Un ulteriore elemento di riflessione ci viene dalla tabella 3, la quale riporta i massimi assoluti registrati dal nostro Servizio Idrografico per il periodo 1925-50 nei diversi Compartimenti in cui era suddiviso. Si noti che per il Compartimento Adriatico – Romagna si riporta un massimo assoluto su due giorni di 359 mm e che è stato registrato a Cà Chiombi (571 m slm) nel bacino del Reno. Un dubbio che viene alla luce di tale valore è se per fini di pianificazione territoriale sia conveniente limitarsi ai massimi pluviometrici riferiti a un singolo bacino, peraltro molto stretto e allungato come il Lamone (figura 1), e non convenga invece estendere la propria valutazione ad ambiti più ampi come i Compartimenti del Servizio Idrografico. In tal senso si evidenzia che una variazione nei fattori circolatori sinottici e a mesoscala avrebbe potuto far spostare di 50-100 km più a ovest i massimi registrati nella bassa collina del bacino del Lamone, coinvolgendo ben altri bacini.

  1. Il caso dell’Olona

Un esempio di gestione del rischio idraulico in un contesto assai diverso da quello del Lamone ma che può comunque offrire alcun spunti utili è quello del fiume Olona. Si tratta di un corso d’acqua a regime torrentizio con una portata media variabile lungo il percorso tra 2 e 14 m3/s. Oggetto di interventi di modifica del percorso sin dall’epoca romana, poi costellato di ruote idrauliche con le relative opere di supporto, successivamente ancora ampiamente canalizzato a sostegno dello sviluppo industriale nel XIX e XX secolo. Avvicinandosi a Milano il suo percorso è del tutto artificiale e totalmente tombato. Certamente un bacino idrogeologico complesso, ampiamente antropizzato e quindi molto “impermeabilizzato”. Si ricordano almeno due piene disastrose, nel 1951 (a Castellanza – a metà corso – vennero registrati quasi 50 m3/s) e nel 1995. Altri eventi alluvionali si sono avuti nel 1801, 1910, 1936,1976, 1982, 1984, 1991, 1992, 2001 con danni complessivamente ingenti, anche se presumibilmente meno ampi di quelli ripetutisi in Emilia Romagna.

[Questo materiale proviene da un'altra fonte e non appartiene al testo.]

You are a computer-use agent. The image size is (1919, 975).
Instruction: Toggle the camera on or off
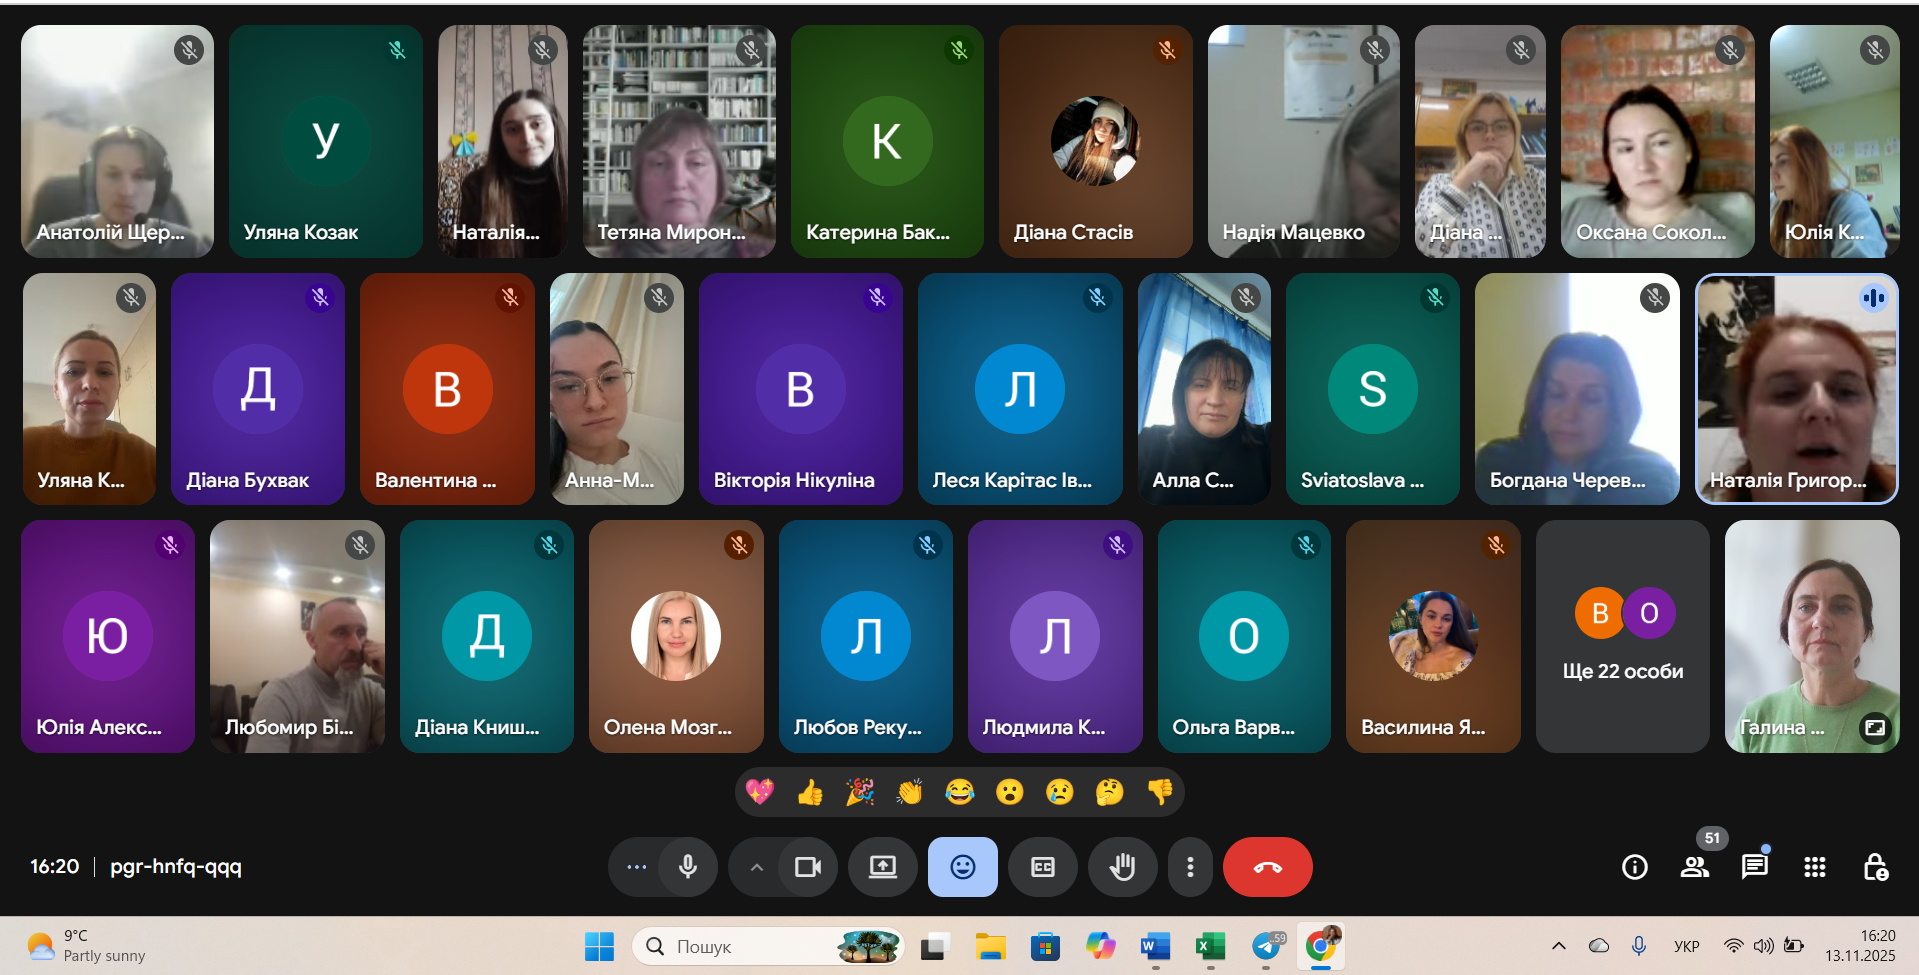point(807,867)
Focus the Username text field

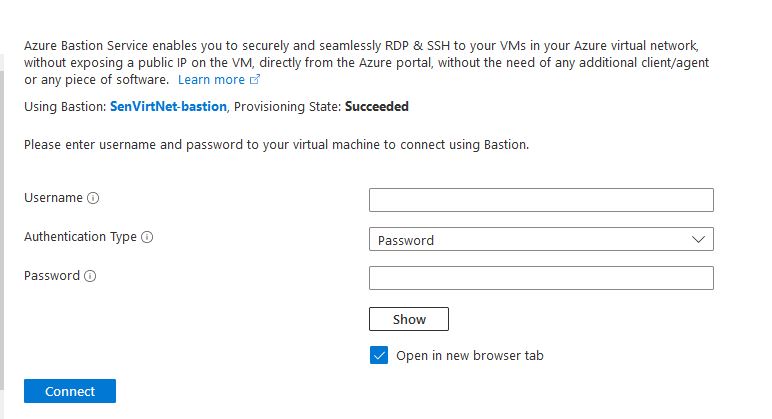point(540,200)
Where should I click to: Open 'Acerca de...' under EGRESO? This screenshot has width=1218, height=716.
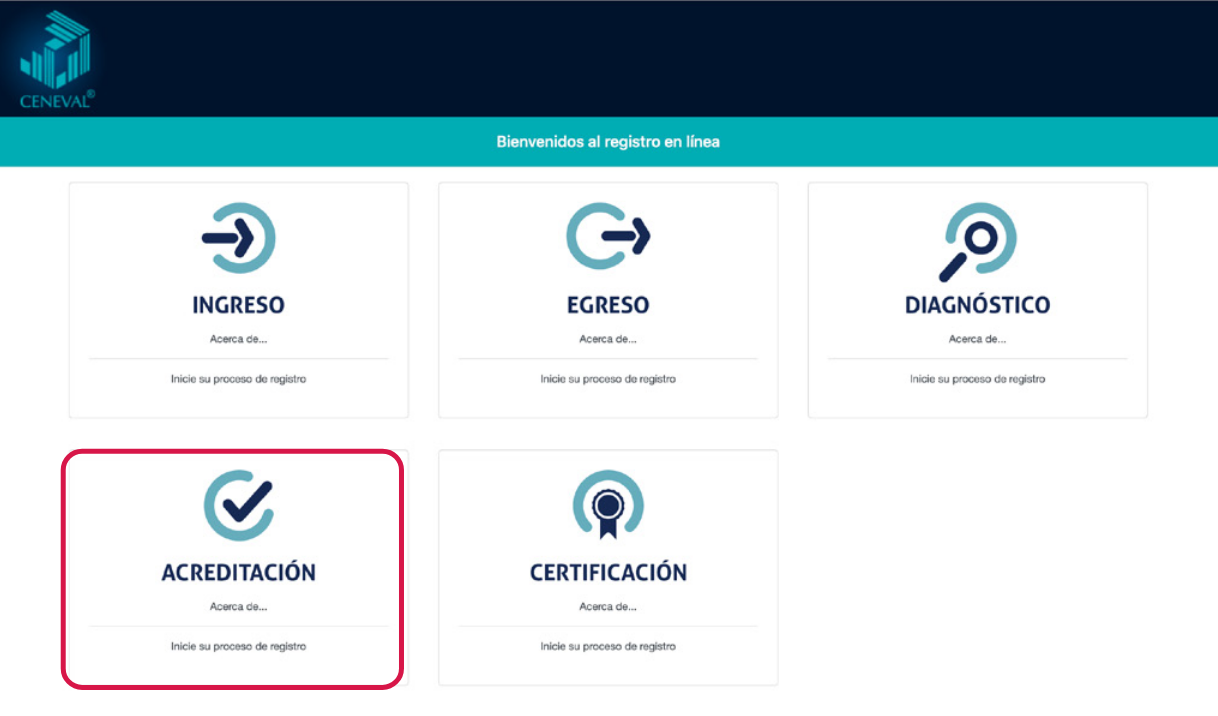tap(608, 339)

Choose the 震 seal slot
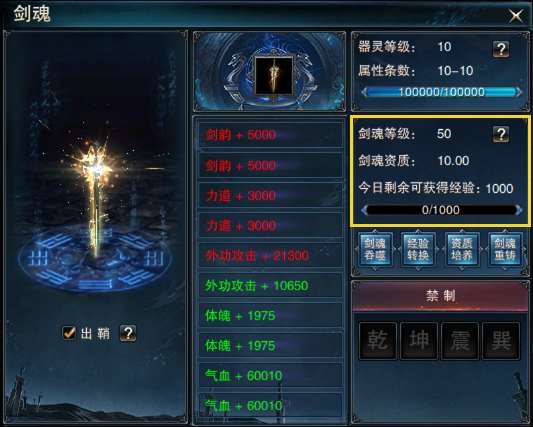pyautogui.click(x=460, y=341)

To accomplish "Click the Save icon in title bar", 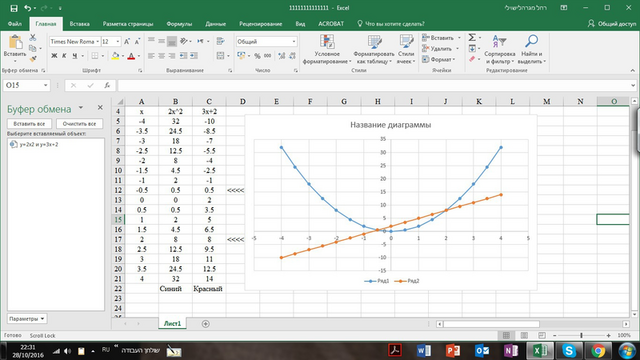I will [x=13, y=8].
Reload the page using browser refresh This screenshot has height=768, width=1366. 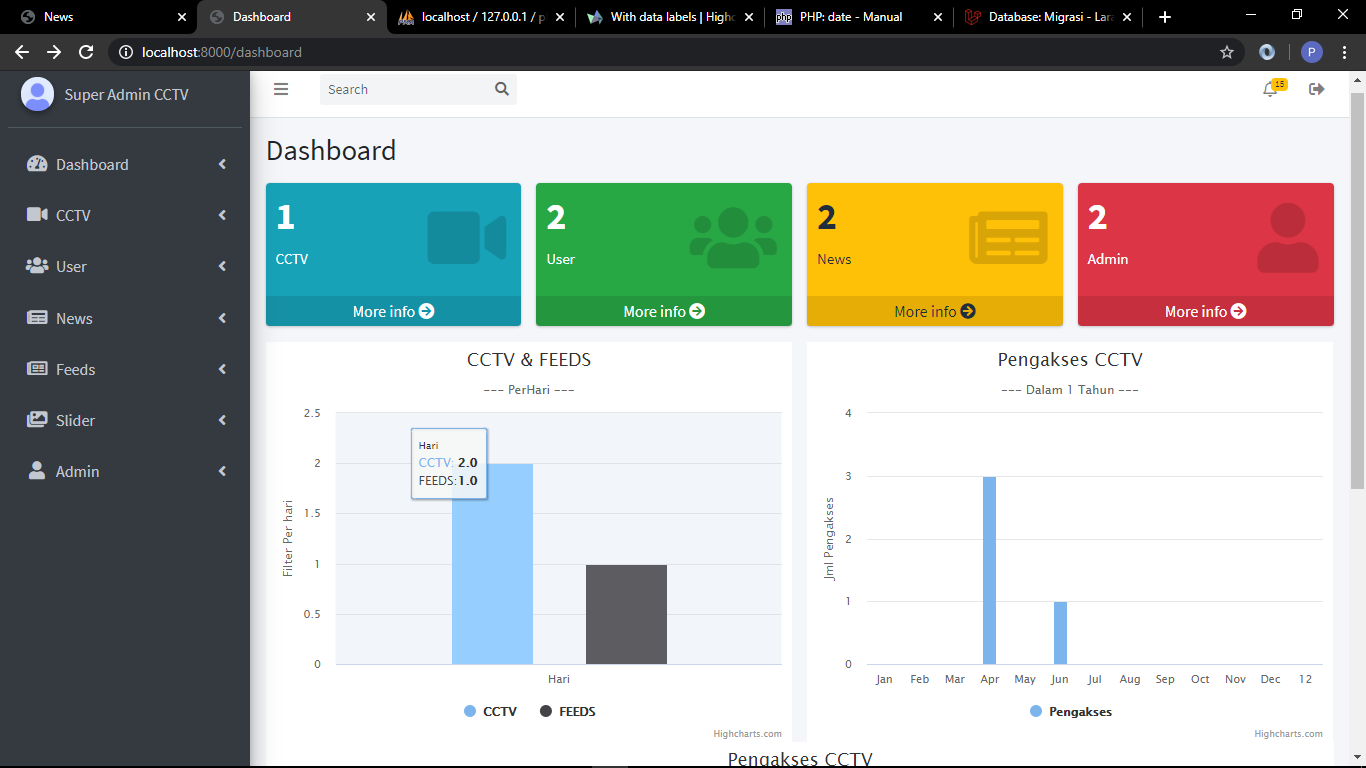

Nel caso dell’Olona siamo chiaramente in una situazione idrogeologica totalmente diversa ma comunque molto critica. Situazioni che però si possono risolvere, ma richiedono programmazione e investimenti. Al riguardo si può ricordare che non fu sufficiente la costruzione di un canale scolmatore tra il 1950 e il 1980, immediatamente a nord di Milano; la situazione si è finalmente risolta con la costruzione di una diga di controllo del flusso con relativo bacino di contenimento nei pressi di Varese e di due vasche di laminazione (una in fase di completamento). Per il resto si è proceduto a eliminare parte delle canalizzazioni e delle tombature del corso, ampliandone l’alveo e “rinaturalizzandolo”, termine a nostro giudizio improprio perché di fatto di tratta di arginature con grandi massi che dovrebbero essere soggette a parziale colonizzazione vegetale. Adesso l’Olona non fa più “paura”, ma in parallelo il caso del fiume Seveso, che provoca periodiche inondazioni nel Nord Milano, è tuttora aperto.

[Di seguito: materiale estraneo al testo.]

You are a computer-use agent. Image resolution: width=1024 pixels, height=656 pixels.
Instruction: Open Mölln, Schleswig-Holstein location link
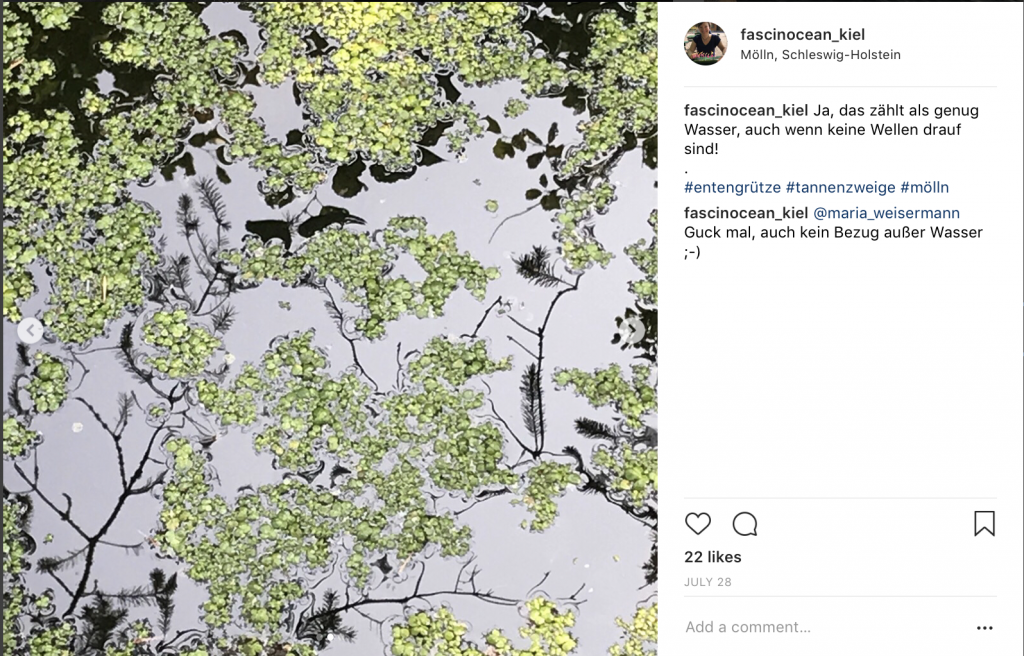(x=820, y=55)
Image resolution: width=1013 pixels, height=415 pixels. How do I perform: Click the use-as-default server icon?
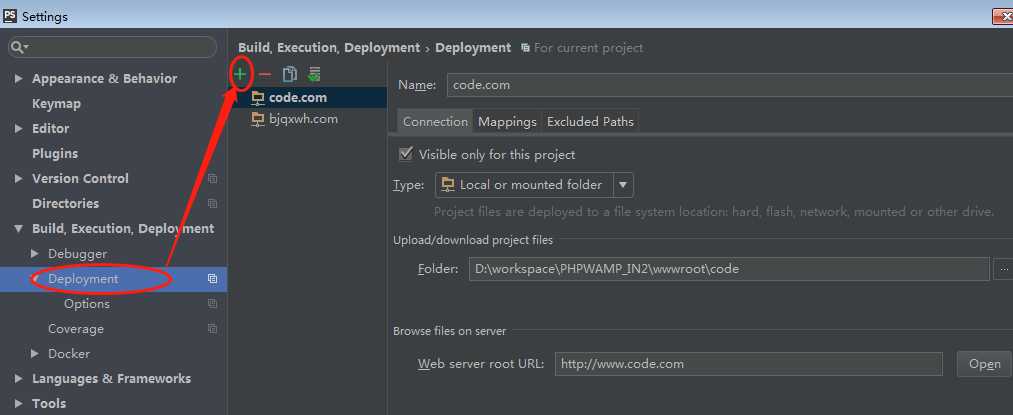[x=314, y=74]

Le linee guida individuate dalla Commissione istituita dalla Regione Emilia Romagna nel 2023

La Commissione istituita nel 2023 dalla Regione Emilia Romagna, nel proprio rapporto finale emesso nel dicembre 2023, ha espresso una serie di linee guida su come prevenire il verificarsi futuro di eventi estremi di quel tipo, che riportiamo qui in forma sintetica con alcuni commenti in corsivo e rimendando al documento originale per eventuali approfondimenti:

  1. di realizzare opere di stabilizzazione di singoli versanti e di regimazione delle acque superficiali, con particolare attenzione al reticolo idrografico minore, unitamente ad una corretta manutenzione del territorio e all’adozione di buone pratiche silvo-pastorali e agricole (e qui pensiamo alle sistemazioni idraulico-agrarie e idraulico-forestali e alle tecniche di minima lavorazione dei suoli e di semina su sodo).
  2. di realizzare opere atte a prevenire il rischio idraulico ed in particolare opere di laminazione delle piene quali casse di espansione e invasi montani. Tali opere hanno il fine di immagazzinare i deflussi idrici di piena, riducendo in tal modo i colmi delle onde che transitano a valle. Fra i vantaggi aggiuntivi di tali opere vi è il fatto che esse possono contribuire ad accumulare riserve idriche utilizzabili nei periodi siccitosi per scopi potabili o irrigui. Al riguardo la commissione osserva tuttavia che la morfologia del territorio ostacola il reperimento di volumi di invaso che consentano di elevare in maniera decisiva il grado di protezione idraulica offerto dalle opere esistenti e di raggiungere quello che è normalmente l’obiettivo della pianificazione di bacino, ovvero il contrasto della piena 200-ennale.
  3. di realizzare interventi strutturali volti a restituire maggiore spazio ai fiumi grazie alla modifica della sagoma degli alvei e ad arretramenti verso campagna dell’attuale posizione dei rilevati arginali. La commissione constata tuttavia che, nel caso in esame, l’assetto del territorio e la diffusa presenza di insediamenti urbani e di infrastrutture vitali di trasporto in prossimità dei fiumi rende tali interventi attuabili solo in alcune situazioni locali.
  4. di predisporre appositi piani di gestione della vegetazione ripariale che indirizzino, su solide basi tecnico-scientifiche, la manutenzione degli alvei fluviali. A tale riguardo si ricorda che in relazione all’evento del 17-9 settembre 2024 i media locali hanno posto l’accento sul problema della grande massa di alberi presenti nell’alveo del Lamone e che hanno prodotto un rilevante effetto diga in coincidenza con i ponti. La gestione degli alberi e del legname appare un elemento critico per il quale occorrerebbe trovare una soluzione strutturale.
  5. di programmare in caso di piene eccezionali strategie di allagamento controllato di aree di minor pregio allo scopo di salvaguardare aree caratterizzate da una maggiore esposizione in termini di beni e valori insediati.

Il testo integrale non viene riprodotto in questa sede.